Spacehive is a London-based company that's helping community centers, parks, and parade organizers get the funding to change their communities.

As the crowdfunding bug continues to spread, the fund-raising strategy has radiated outward from Kickstarter's domain of art and video, to health expenses, to support for local business. Now a new website called Spacehive proposes a way for neighbors to fund public works projects for the betterment of their local communities.

Spacehive's goal is "to make it as easy to fund a new park or playground for your area as buying a book online." While that's a bit ambitious—no matter how great a site's user interface is, it won't negate the slow, bureaucratic process of urban planning approvals—the site does proposal a straightforward way to build awareness about a project and get it funded.
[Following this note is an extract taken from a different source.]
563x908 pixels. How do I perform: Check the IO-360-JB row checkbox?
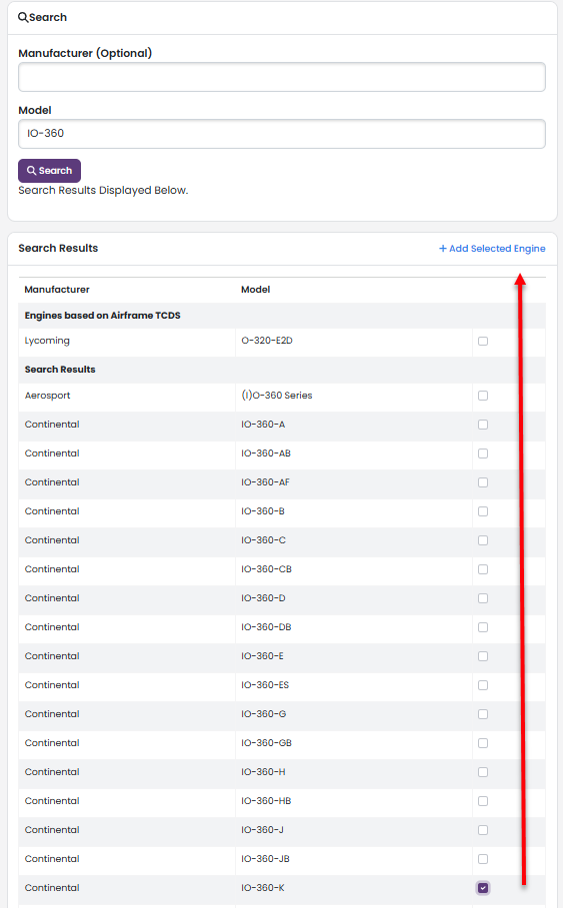tap(483, 859)
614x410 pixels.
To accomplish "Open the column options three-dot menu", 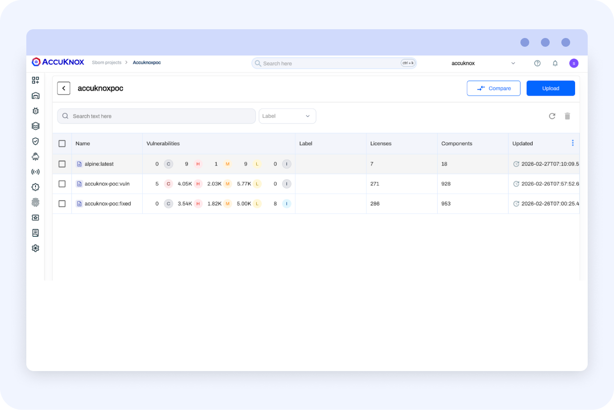I will 573,143.
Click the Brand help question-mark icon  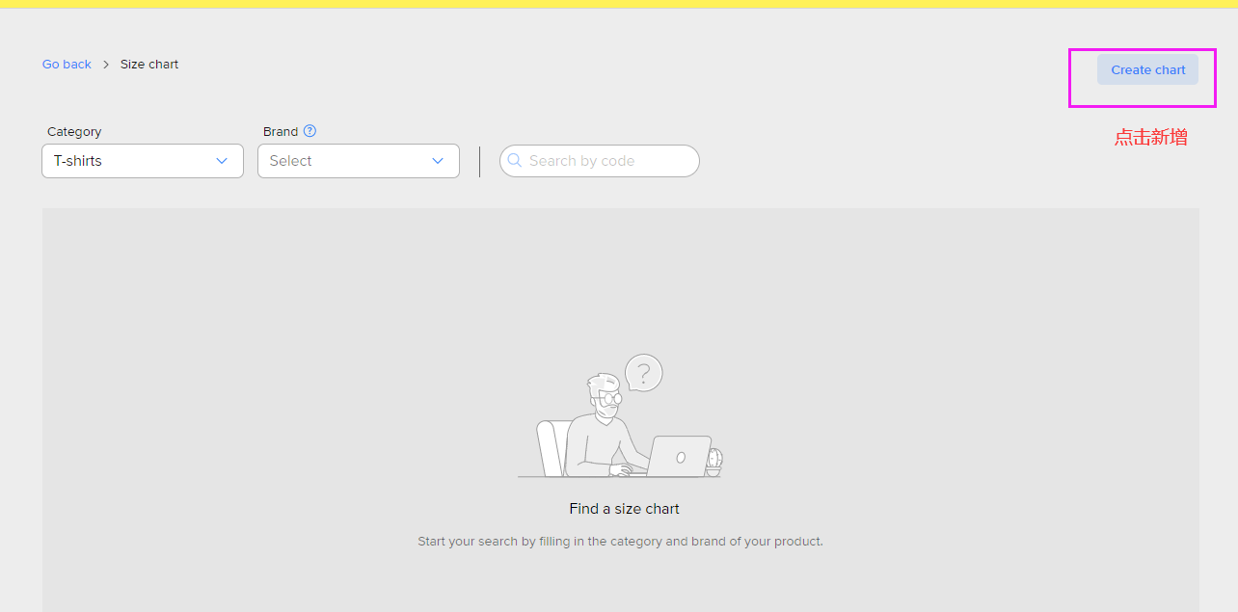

Founded by a team of six Londoners, Spacehive lets you post a description of your project (like a new playground), a promotional video, and a fund-raising goal, and then promote the project to your networks to get donations. Just like Kickstarter, you can only keep the funds if you meet your goal. Projects that have already secured funding through the website include a new community center for the village of Glyncoch, Wales and a 3-meter high model of Queen Elizabeth's head, floated along a canal to celebrate her 60th year in power. Projects in search of funding include a proposed revitalization of a decrepit East London dock.

The service targets creative people who want to improve their neighborhoods but also design professionals looking to fund their big ideas, public institutions and nonprofits with community-based missions, and businesses who see a potential marketing opportunity by investing in a local neighborhood. Ultimately, the site provides a platform for those who want to take the DIY-ethos into the public sphere. "Most of us assume we have to take what we're given when it comes to neighbourhood planning," says Spacehive. "Where do you start if you want to change things?" The answer: online, perhaps.